On Monday, we had one of our varicose veins treatments filmed for TV. The patient had varicose veins on both legs.
Although she looked like she had simple varicose veins, venous duplex ultrasound showed this was not the case.
Tim Fernandez-Hart, a The Whiteley Clinic trained clinical vascular scientist, scanned her with high resolution venous duplex. He found that her varicose veins were more complex than appeared on the surface. This is often the case in varicose veins patients, and missing the complexity is a major reason that patients get varicose veins back again.
On the right side, Tim found that she had 2 incompetent perforating veins feeding her varicose veins (see: www.ncbi.nlm.nih.gov/pubmed/25132056). In addition, he also found that varicose veins were coming from her pelvis. she had varicose veins in her pelvis causing her leg varicose veins.
The patient then underwent a special pelvic scan by Lyn Davies, another The Whiteley Clinic trained clinical vascular scientist, trained in TVS (see: TVS Scanning). This showed that the patient had varicose veins in her pelvis causing her leg varicose veins.

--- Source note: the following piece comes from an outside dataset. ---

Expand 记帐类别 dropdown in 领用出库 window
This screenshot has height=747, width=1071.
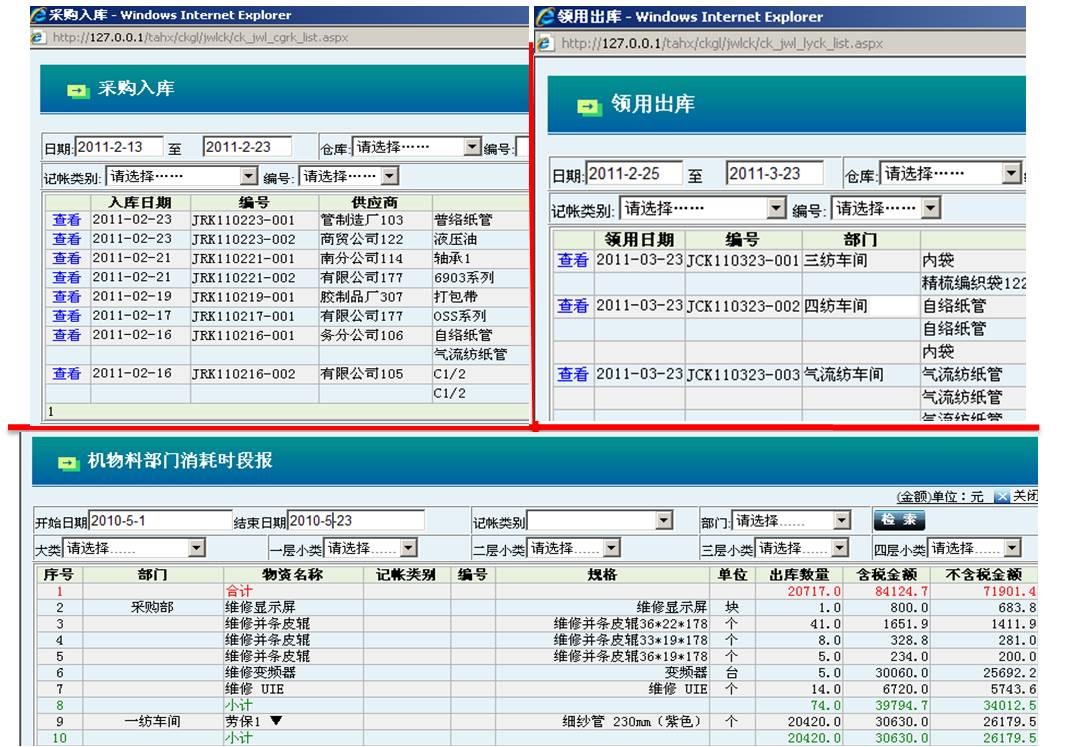[x=776, y=209]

Missing either of these problems can result in a higher risk of recurrence of her varicose veins in the future (see: perforators and recurrences and pelvic veins and recurrences).
The patient had her veins treated under local anaesthetic. The whole process was filmed and will be on TV later this year.

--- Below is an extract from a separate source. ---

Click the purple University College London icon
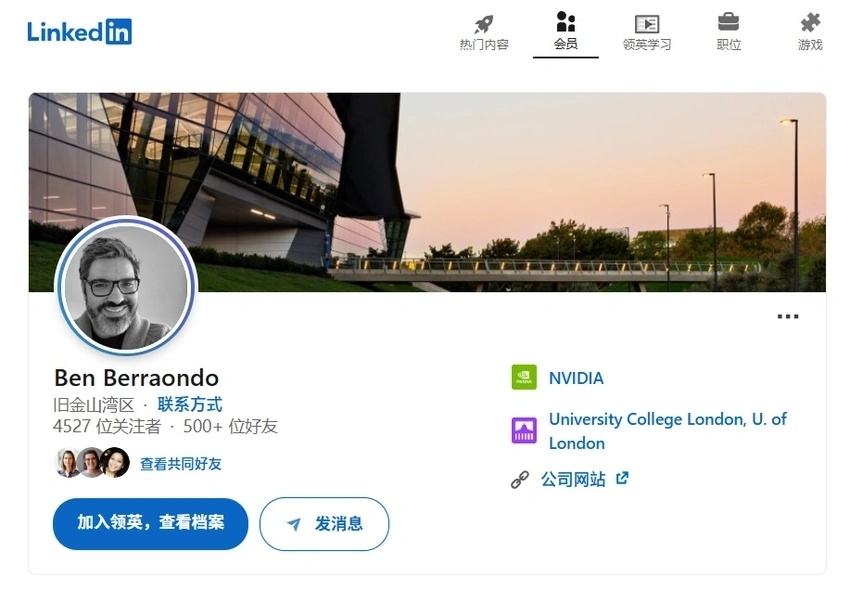Screen dimensions: 850x590 524,431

She had her perforators closed by TRLOP (an operation invented by Mark Whiteley and Judy Holdstock in 2001), phlebectomies and foam sclerotherapy.
This treatment was tailored to her individual pattern of varicose veins by The Whiteley Protocol. By following this protocol, the patient will have the lowest possible risk of recurrence in the future.
Look out for the case from The Whiteley Clinic to be shown on TV later this year.